The recent imposition of unilateral coercive economic measures by the U.S.is a flagrant breach of the fundamental principle of sovereign equality in international law and violates the basic norms of international relations as enshrined in the UN Charter, countless UN General Assembly resolutions, charters of various regional organizations, such as the Charter of the Organization of American States and the Constitutive Act of the African Union, and numerous international treaties, including the Vienna Convention on the Law of Treaties. As stated unequivocally in Chapter VII of the UN Charter, it is the UN Security Council—and only the UN Security Council — that may impose measures including "interruption of economic relations and of rail, sea, air, postal, telegraphic, radio, and other means of communication."
*Image 2> Protesters hold their messages during a massive rally to rail against the U.S. imposing restrictions on economic and security assistance over the conflict in the Tigray region at Addis Ababa soccer stadium in Addis Ababa, Ethiopia, May 30, 2021. /Getty
Within this overall context, then, China's expression of opposition to the recent unilateral move by the U.S. is a clear illustration of its own commitment to multilateralism and the UN-centered international system.
The second important point arising from China's opposition to the sanctions is that it helps to vividly reveal one of the fundamental reasons why African countries, and many other countries across the broader developing world for that matter, appreciate and positively gravitate toward China.
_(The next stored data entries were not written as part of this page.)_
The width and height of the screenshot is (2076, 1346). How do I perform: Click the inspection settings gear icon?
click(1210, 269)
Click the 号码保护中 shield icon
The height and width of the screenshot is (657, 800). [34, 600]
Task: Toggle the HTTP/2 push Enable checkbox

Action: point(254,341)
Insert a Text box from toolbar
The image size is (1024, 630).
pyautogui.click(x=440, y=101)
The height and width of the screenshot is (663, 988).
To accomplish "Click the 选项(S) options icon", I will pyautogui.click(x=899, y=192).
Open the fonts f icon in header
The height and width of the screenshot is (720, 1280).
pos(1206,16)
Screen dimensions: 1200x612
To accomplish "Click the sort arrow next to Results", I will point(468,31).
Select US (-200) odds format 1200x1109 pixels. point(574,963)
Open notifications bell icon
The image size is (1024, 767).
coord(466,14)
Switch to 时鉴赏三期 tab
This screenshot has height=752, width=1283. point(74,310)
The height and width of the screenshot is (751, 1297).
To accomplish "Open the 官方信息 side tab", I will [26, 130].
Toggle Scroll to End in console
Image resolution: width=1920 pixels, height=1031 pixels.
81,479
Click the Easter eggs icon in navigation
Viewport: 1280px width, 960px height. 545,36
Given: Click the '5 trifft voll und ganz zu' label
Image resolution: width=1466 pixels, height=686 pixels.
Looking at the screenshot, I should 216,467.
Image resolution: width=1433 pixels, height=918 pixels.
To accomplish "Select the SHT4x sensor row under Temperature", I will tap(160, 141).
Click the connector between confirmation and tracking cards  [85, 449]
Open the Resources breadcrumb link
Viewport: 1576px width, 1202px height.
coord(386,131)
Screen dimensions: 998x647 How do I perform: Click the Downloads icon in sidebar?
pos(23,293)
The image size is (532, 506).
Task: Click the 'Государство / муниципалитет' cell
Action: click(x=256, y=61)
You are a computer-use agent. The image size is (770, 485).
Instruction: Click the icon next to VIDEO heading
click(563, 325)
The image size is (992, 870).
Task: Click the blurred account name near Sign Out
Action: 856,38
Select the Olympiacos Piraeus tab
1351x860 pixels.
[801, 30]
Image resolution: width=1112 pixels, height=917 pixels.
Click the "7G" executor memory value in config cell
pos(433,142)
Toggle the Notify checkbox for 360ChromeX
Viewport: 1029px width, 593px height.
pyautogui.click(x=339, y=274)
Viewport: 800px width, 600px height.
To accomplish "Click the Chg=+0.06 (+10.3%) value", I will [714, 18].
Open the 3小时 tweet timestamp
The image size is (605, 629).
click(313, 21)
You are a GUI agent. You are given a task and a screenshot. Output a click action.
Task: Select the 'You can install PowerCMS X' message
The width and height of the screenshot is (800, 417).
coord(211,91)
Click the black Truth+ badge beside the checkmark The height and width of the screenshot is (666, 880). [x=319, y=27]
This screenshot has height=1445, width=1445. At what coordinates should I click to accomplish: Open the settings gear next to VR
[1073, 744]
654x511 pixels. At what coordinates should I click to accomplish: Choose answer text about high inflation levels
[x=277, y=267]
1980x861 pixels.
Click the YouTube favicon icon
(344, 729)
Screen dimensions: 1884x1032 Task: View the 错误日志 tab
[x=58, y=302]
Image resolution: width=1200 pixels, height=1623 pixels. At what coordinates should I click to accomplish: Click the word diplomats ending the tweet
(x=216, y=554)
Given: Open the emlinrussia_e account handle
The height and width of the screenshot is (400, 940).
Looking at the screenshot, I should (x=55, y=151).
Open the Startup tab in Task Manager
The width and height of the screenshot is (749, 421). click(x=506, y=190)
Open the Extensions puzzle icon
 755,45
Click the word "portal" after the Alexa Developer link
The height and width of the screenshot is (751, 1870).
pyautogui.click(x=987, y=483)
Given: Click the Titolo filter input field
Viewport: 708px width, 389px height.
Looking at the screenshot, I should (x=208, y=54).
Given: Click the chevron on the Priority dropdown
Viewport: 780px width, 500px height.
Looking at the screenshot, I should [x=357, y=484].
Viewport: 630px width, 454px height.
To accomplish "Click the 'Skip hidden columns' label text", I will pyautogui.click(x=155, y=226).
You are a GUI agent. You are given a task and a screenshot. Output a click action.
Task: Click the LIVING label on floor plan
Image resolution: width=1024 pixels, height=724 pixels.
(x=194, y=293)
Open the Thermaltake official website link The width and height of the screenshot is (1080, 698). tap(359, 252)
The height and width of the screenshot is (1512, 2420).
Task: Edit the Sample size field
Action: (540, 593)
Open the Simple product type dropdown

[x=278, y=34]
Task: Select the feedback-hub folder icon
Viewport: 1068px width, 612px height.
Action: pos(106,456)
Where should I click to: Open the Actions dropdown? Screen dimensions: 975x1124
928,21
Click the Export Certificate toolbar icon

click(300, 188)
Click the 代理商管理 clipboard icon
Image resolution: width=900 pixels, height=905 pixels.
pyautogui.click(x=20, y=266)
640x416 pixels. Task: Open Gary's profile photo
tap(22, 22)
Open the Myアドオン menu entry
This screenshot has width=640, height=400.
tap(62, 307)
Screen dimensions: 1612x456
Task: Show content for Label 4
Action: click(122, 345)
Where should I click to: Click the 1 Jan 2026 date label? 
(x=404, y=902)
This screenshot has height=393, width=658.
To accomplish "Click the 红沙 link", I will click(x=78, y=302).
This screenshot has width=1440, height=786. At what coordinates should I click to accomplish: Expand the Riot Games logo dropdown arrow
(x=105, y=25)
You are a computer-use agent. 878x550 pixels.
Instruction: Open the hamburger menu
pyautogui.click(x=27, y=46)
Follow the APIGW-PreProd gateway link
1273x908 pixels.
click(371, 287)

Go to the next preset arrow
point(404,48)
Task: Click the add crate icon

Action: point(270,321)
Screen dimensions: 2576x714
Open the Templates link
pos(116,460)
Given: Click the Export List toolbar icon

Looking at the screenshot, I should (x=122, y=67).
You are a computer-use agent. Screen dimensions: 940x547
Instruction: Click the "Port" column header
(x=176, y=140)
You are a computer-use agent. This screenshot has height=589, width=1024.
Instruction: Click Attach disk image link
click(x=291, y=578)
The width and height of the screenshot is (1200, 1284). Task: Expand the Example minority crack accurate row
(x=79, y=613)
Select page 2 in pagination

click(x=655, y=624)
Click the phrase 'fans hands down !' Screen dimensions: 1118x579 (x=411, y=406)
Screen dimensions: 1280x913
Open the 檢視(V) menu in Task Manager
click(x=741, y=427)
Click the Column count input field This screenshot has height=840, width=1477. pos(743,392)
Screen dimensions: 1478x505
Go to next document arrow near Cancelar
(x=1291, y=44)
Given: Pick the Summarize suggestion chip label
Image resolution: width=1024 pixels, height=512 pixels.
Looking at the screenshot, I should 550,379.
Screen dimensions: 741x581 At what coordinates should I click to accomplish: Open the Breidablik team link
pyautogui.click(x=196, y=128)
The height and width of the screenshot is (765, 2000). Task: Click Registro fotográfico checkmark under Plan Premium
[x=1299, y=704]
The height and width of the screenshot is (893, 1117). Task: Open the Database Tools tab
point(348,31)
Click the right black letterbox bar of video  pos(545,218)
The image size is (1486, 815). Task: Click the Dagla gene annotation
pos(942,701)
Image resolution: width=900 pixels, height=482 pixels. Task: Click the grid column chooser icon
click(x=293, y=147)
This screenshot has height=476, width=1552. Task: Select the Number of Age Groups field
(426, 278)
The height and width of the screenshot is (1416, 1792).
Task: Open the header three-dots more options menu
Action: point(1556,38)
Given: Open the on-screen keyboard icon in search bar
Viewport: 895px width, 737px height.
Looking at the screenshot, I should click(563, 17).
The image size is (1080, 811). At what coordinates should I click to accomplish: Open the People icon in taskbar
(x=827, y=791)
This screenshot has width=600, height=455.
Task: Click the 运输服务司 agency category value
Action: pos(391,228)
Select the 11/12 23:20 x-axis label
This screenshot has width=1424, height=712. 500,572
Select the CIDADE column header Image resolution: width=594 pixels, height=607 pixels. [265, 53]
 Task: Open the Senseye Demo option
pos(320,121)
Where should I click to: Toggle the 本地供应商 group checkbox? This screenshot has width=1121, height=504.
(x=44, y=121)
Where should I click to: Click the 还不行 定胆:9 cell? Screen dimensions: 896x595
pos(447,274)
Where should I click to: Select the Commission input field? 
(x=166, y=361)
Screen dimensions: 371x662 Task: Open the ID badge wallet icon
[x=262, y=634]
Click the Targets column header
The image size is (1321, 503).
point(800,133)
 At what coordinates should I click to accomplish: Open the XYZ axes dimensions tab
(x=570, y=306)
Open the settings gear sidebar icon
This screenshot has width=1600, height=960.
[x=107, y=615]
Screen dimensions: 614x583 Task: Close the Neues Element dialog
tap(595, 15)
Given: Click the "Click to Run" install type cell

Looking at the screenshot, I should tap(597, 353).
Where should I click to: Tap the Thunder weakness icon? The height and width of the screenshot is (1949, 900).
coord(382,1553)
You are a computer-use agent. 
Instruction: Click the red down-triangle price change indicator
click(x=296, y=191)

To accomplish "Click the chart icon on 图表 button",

Although many in the West promote a Sino-phobic narrative and warn Africans of the alleged dangers of growing engagement and cooperation with China, the populations of many African countries regard China much differently. Recent public attitudes surveys, carried out in 18 African countries between 2019 and 2020 by the nonpartisan research institution Afrobarometer, demonstrate that African perceptions of China are generally positive. This is down to several reasons: China's socio-economic, infrastructural, technological, and developmental assistance to the continent; the strong contributions by China to peacekeeping missions and its support for the African Standby Force; and China's sharing of lessons and successful experiences.
Along with the above, African countries genuinely appreciate China's solidarity and its commitment to the principles of sovereignty, mutual respect. A fundamental plank of China's foreign policy approach toward Africa is its support for African nations' desire to be an equal partner in international affairs and the African Union's principle of "African solutions to African problems." Indeed, Yemane Gebremeskel, Eritrea's Minister of Information, described China's opposition to the unilateral sanctions as "commendable" and "principled."
Finally, the conflict in Ethiopia is undoubtedly an immense tragedy. It must end. Cooperative engagement by the international community, based on sovereignty, the UN system, and mutual respect —and exemplified by China's approach —probably stands a better chance of acceptance by local actors than externally imposed, coercive measures.